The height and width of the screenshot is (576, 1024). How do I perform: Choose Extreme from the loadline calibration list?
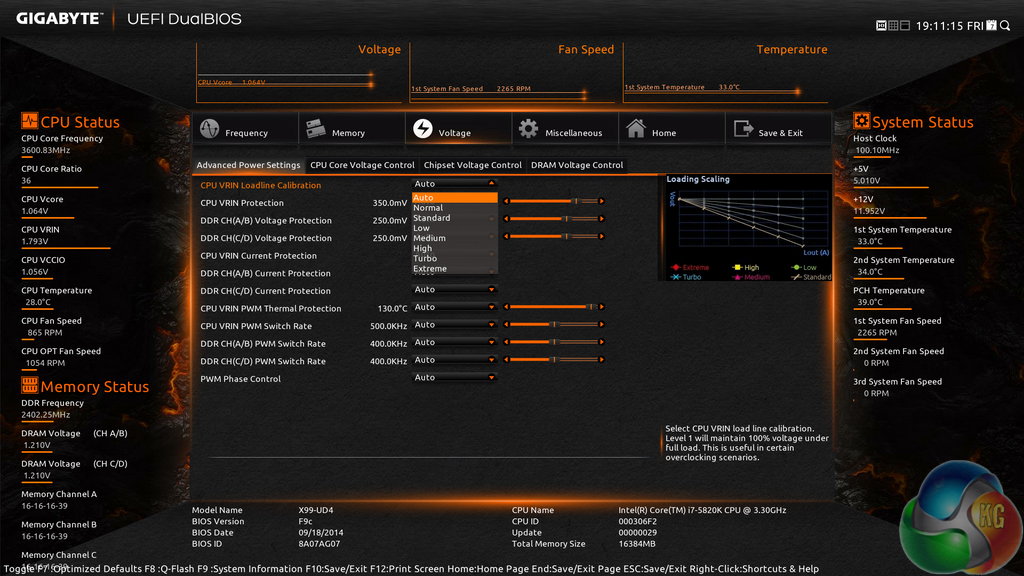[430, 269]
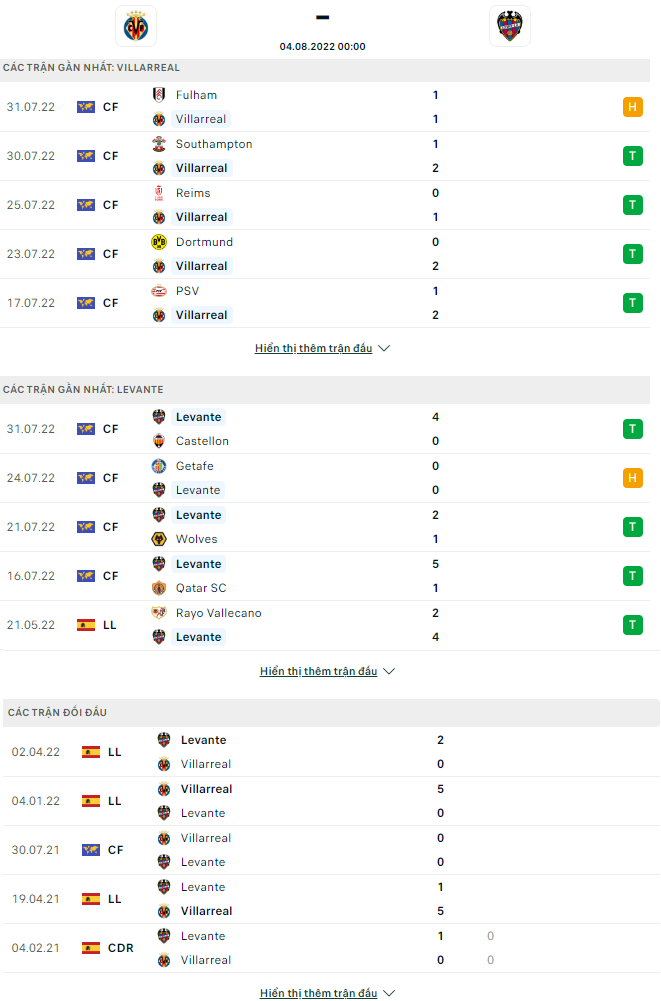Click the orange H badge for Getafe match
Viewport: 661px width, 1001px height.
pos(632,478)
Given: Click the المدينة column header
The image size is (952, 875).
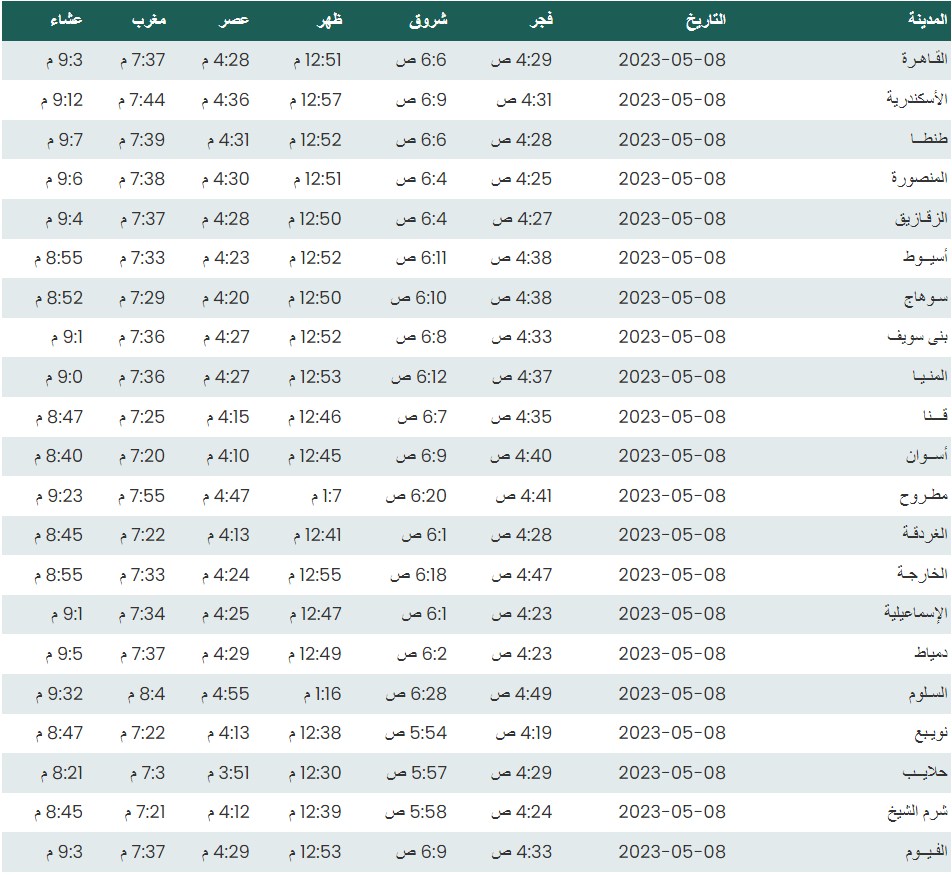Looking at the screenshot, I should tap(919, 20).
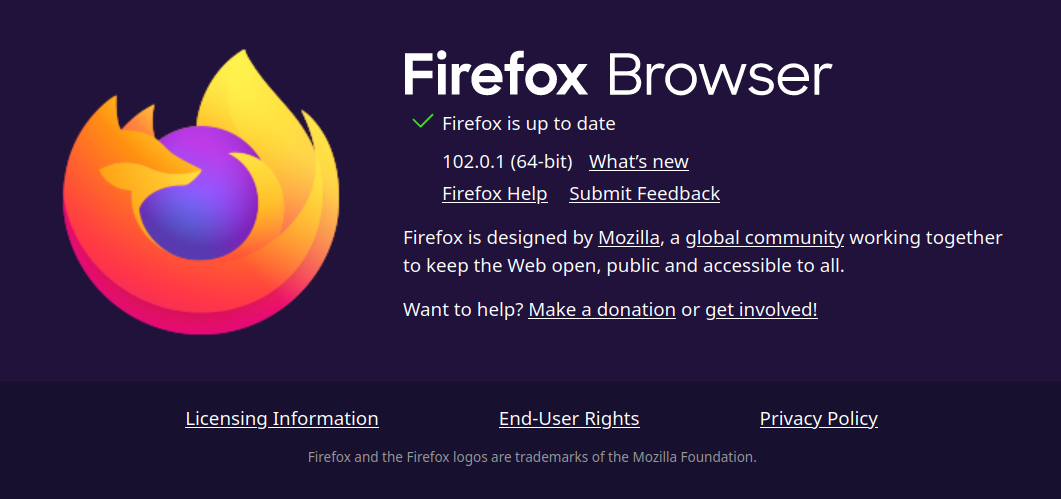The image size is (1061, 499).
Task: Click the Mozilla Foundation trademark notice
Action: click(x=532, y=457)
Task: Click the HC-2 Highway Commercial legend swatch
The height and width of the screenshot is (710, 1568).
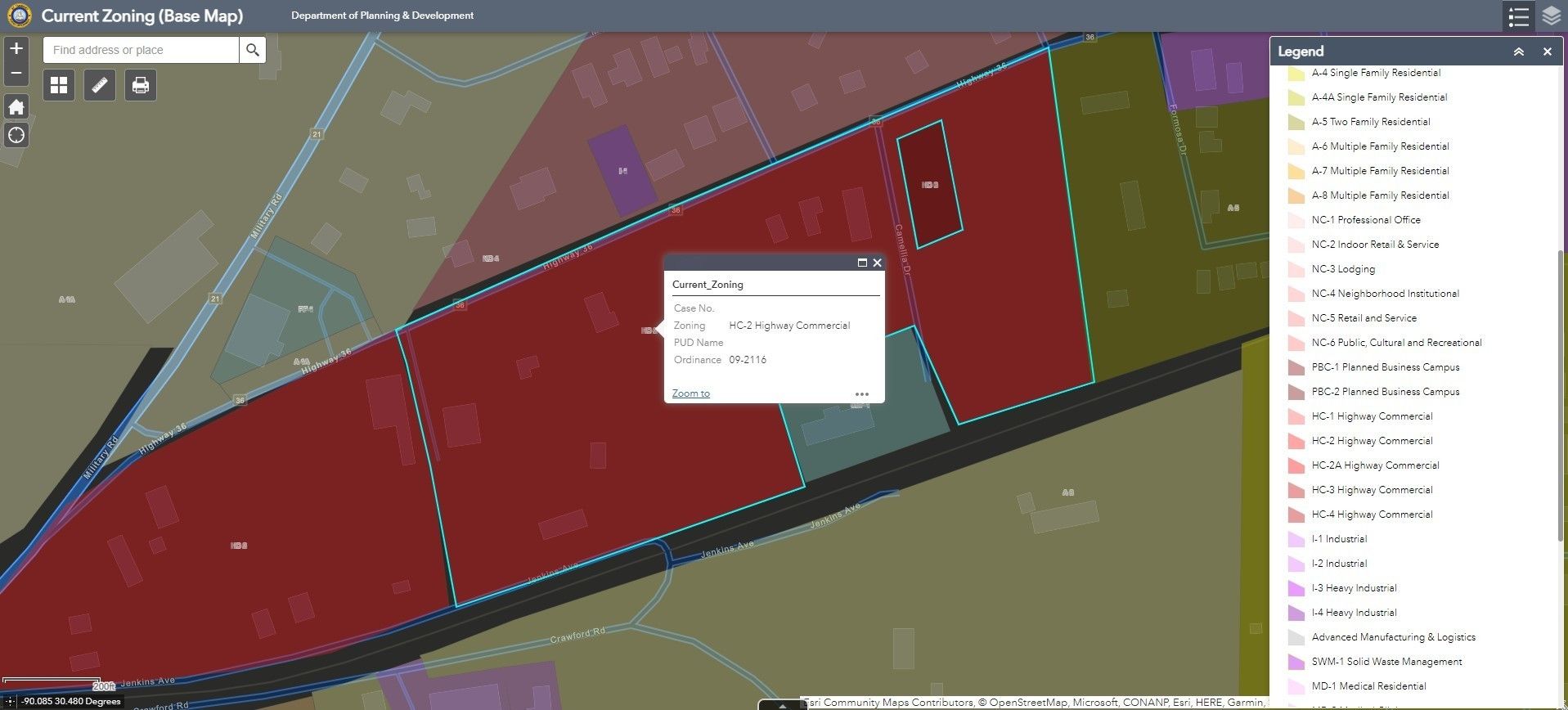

━━━

*WHAT NEEDS TO BE DONE*. The answer must be an exact copy of the entries, with the pictures omitted.

*TASK ANSWER*.
The height and width of the screenshot is (576, 1024). How do I perform: Choose Extreme from the loadline calibration list?
[430, 269]
Click the orange H badge for Getafe match
Viewport: 661px width, 1001px height.
pos(632,478)
Given: Click the المدينة column header
The image size is (952, 875).
Looking at the screenshot, I should tap(919, 20).
The image size is (1061, 499).
Task: Click the Mozilla Foundation trademark notice
Action: click(x=532, y=457)
Task: Click the HC-2 Highway Commercial legend swatch
The height and width of the screenshot is (710, 1568).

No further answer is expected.